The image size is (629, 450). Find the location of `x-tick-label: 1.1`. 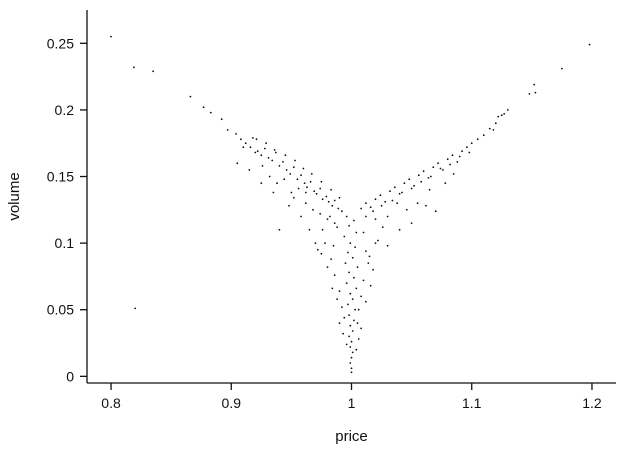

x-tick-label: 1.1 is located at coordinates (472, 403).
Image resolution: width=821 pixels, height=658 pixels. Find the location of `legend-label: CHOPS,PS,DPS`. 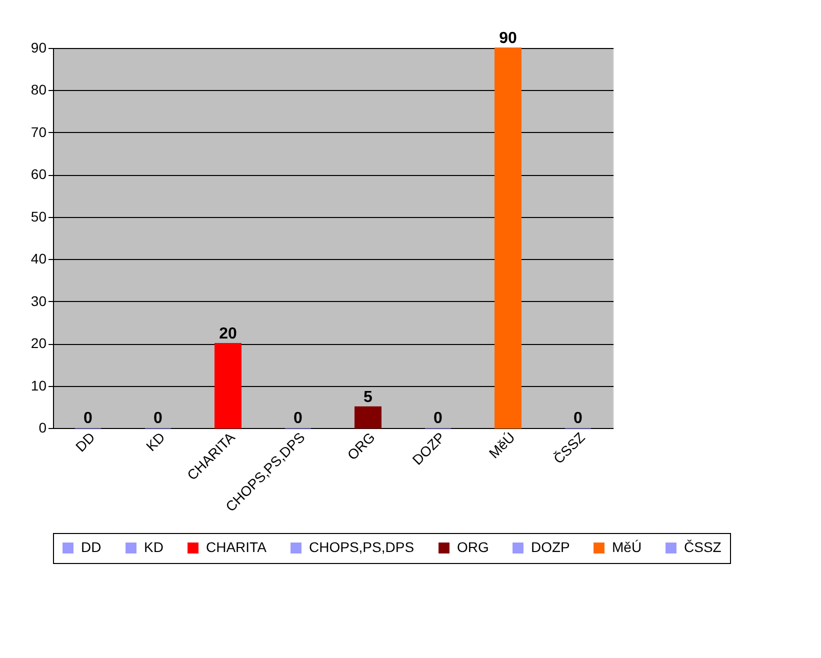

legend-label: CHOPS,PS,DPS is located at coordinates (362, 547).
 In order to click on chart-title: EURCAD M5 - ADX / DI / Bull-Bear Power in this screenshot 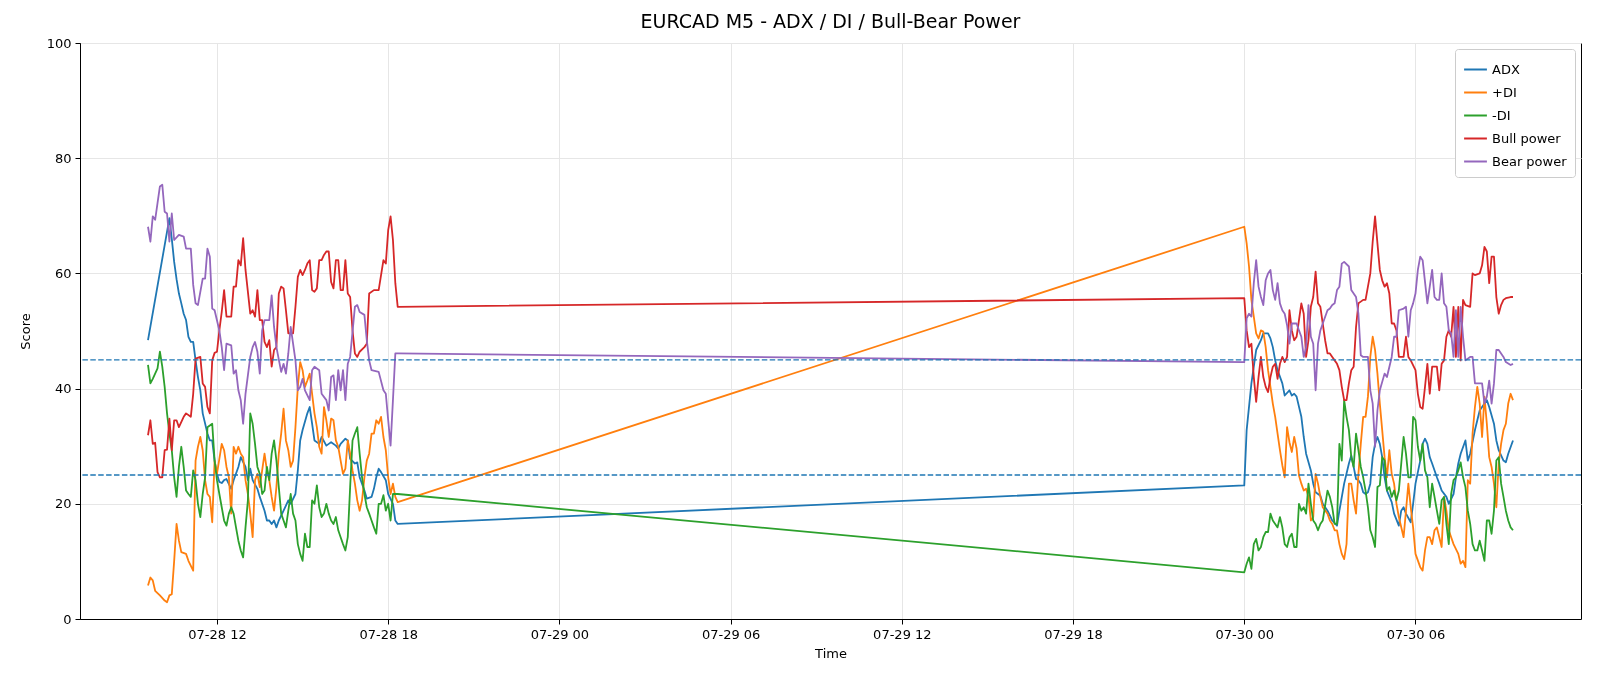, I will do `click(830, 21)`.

---

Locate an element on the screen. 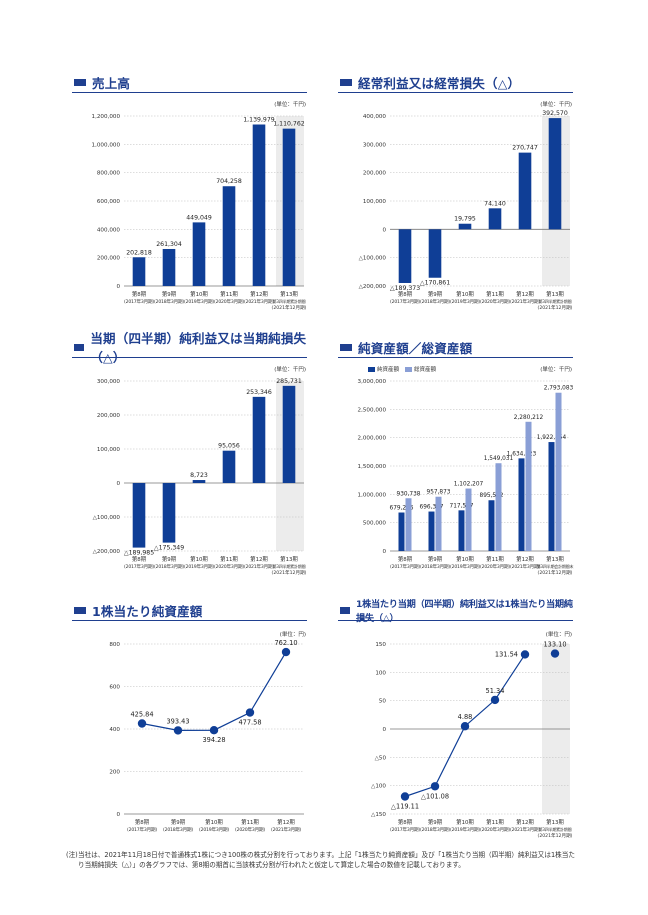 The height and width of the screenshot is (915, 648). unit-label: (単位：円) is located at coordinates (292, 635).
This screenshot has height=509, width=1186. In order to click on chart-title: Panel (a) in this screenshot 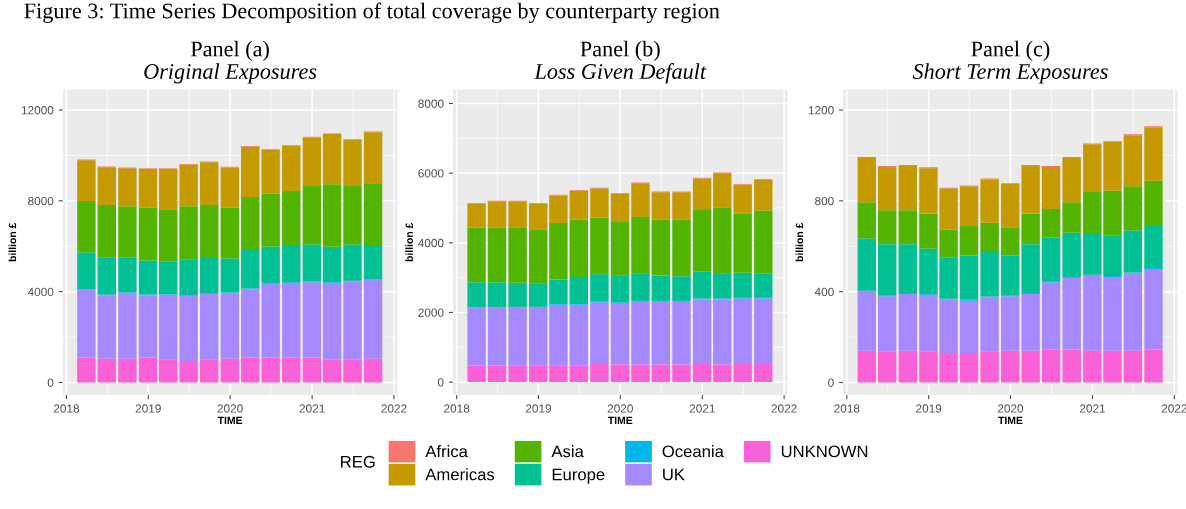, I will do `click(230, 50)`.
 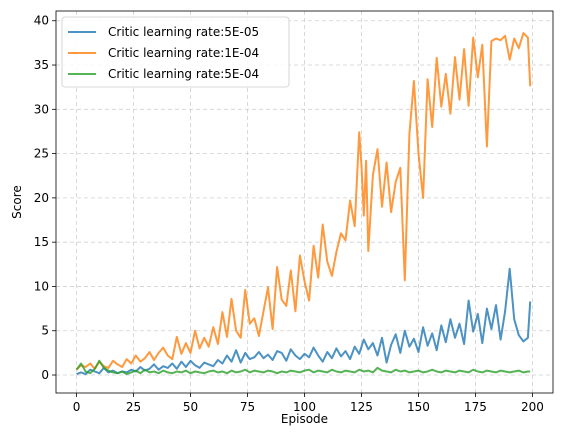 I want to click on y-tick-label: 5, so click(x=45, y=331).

> _TASK ITEM_:
Please put the entries starting at the line with "The image size" and ending at the line with "legend-label: CHOPS,PS,DPS is" into a two-column CSV with the headers instruction and response, one row per entry. Quote each field, replace line breaks with spaces, and leave out the pictures.

> _FINISHED TASK_:
instruction,response
"The image size is (629, 450). Find the location of `x-tick-label: 1.1`.","x-tick-label: 1.1 is located at coordinates (472, 403)."
"Image resolution: width=821 pixels, height=658 pixels. Find the location of `legend-label: CHOPS,PS,DPS`.","legend-label: CHOPS,PS,DPS is located at coordinates (362, 547)."